TASK STATEMENT: Lay out everything from the line containing "The image size is (1385, 924)." down to the line containing "click(x=1261, y=92)" as a two-column CSV headed instruction and action, one line per row, with each field in quotes and line breaks turned into spaces. Leave the pictures out.

RAW DATA:
<<<<

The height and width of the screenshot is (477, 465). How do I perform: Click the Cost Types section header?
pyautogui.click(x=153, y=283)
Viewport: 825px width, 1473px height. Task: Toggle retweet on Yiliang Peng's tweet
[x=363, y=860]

>>>>
<<<<

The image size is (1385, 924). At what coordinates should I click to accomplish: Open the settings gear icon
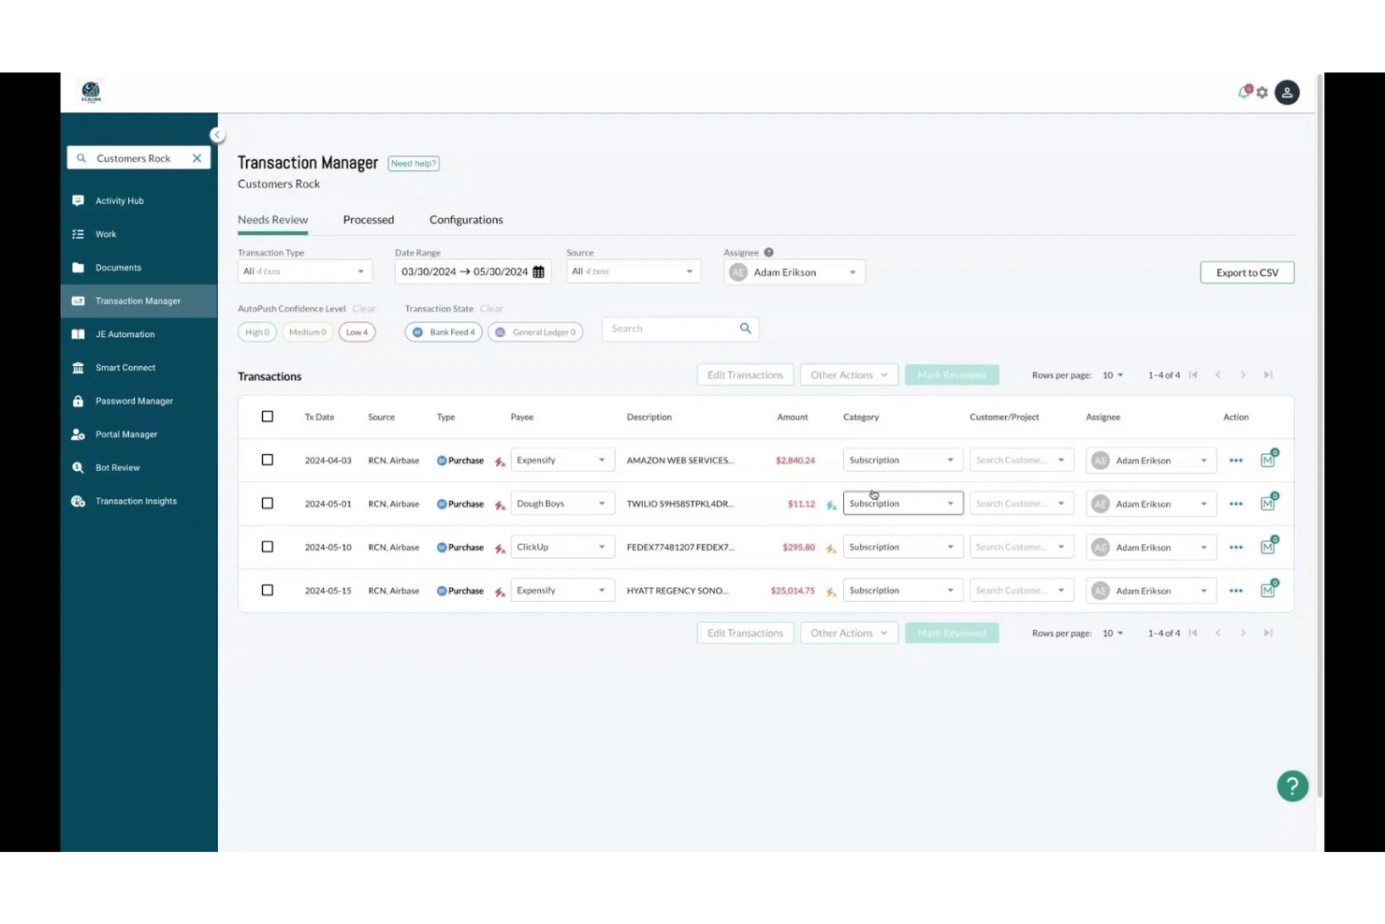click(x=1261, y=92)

>>>>
<<<<

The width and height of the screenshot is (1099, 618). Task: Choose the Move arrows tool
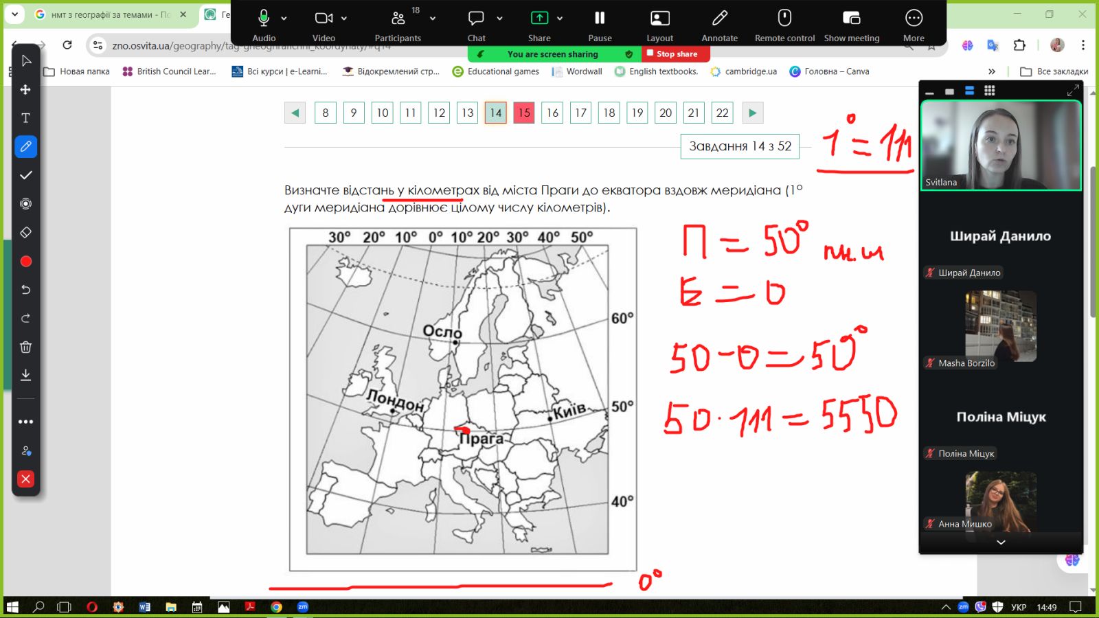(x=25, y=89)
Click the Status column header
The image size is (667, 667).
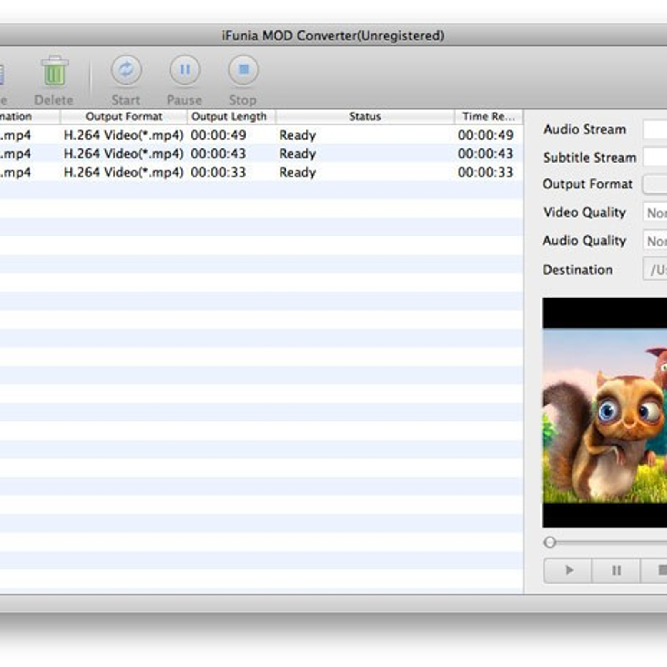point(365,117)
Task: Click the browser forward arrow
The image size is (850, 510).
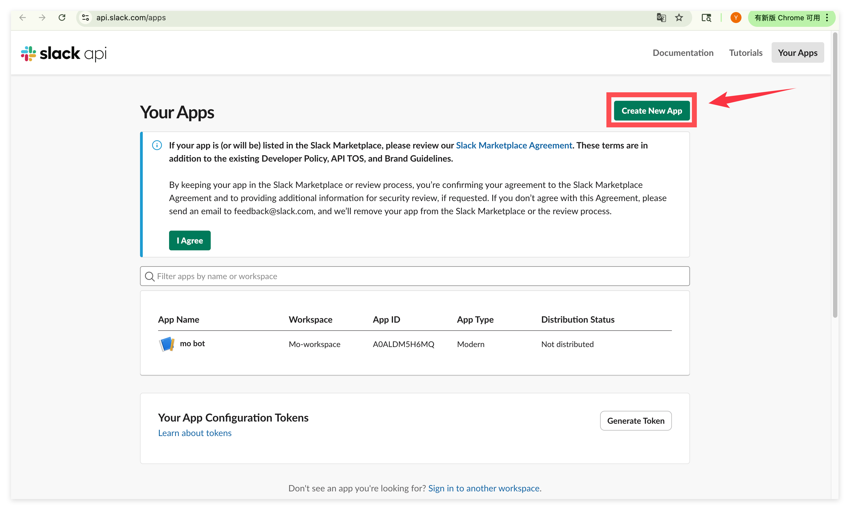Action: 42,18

>>>>

TASK ANSWER:
instruction,action
"The image size is (1385, 924). At what coordinates should I click to accomplish: Open the settings gear icon","click(x=1261, y=92)"